Certainly, bride kidnapping is not the single factor holding Kyrgyzstan back from blooming as a successful country, you don’t need a degree in economics to see that. My point however, is that it does have an impact on far more areas than meet the eye. Were it to end, Kyrgyzstan would see improvements in all aspects of life. I’m here to develop Kyrgyzstan on a micro level, so I will focus on this problem at a micro level, but in reality only a micro change can be expected from that.
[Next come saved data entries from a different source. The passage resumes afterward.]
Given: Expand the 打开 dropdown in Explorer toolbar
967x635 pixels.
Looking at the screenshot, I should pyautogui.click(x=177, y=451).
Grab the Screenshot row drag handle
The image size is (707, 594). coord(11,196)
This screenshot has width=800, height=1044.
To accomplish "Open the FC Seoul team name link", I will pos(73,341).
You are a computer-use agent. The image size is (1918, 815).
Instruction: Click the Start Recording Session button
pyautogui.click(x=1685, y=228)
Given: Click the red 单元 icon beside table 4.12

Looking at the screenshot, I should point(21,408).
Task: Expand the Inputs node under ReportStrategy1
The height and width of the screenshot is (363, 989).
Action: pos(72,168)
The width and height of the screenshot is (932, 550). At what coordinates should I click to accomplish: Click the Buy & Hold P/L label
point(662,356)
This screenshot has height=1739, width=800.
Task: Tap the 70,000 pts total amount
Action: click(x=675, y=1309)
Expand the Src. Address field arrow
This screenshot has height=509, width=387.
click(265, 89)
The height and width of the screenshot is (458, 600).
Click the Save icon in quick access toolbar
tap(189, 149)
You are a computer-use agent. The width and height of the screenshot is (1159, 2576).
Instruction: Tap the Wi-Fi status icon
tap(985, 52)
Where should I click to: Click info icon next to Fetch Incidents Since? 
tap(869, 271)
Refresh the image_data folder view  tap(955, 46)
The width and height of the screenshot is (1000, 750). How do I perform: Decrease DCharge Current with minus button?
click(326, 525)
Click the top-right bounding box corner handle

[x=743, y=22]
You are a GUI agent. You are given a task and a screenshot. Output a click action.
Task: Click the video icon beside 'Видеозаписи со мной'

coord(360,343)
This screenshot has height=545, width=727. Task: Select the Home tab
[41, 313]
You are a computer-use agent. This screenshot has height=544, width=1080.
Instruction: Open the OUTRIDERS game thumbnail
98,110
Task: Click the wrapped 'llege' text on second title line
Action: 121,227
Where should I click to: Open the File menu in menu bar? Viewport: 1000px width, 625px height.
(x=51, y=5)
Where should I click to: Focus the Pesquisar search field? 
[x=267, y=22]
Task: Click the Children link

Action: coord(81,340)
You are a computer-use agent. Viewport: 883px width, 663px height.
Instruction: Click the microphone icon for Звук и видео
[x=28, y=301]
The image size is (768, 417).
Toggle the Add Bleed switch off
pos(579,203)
Maybe someone interested in developing Kyrgyzstan will pick up on this at a higher level, кудай буйруса (God willing).
Maybe it’ll be a human rights activist, if so, here is some fuel to get started:
·      Bride kidnapping is clearly saying that women do not have the right to their own life, liberty, or security of person.
·      Bride kidnapping is, essentially, slavery.
·      Bride kidnapped brides are categorically subjected to rape, physical abuse, and verbal assault.
·      Often marriages from bride kidnappings are never officially registered as marriages, meaning brides do not have rights of inheritance should their husbands die, or alimony should their husbands desert them.
·      Local police routinely refuse bride kidnapped brides recognition when they attempt to file a complaint.
·      The marriage is not consensual and studies show 18% of these marriages are with a bride under 18 years old.
·      Bride kidnapping interferes with education, both before and after the act.
Kyrgyzstan wants peace. Like all places on earth, Kyrgyzstan deserves peace. But things must get loud. Feelings must be verbalized, voices must be heard, and change, true change, must occur before Kyrgyzstan can be quiet.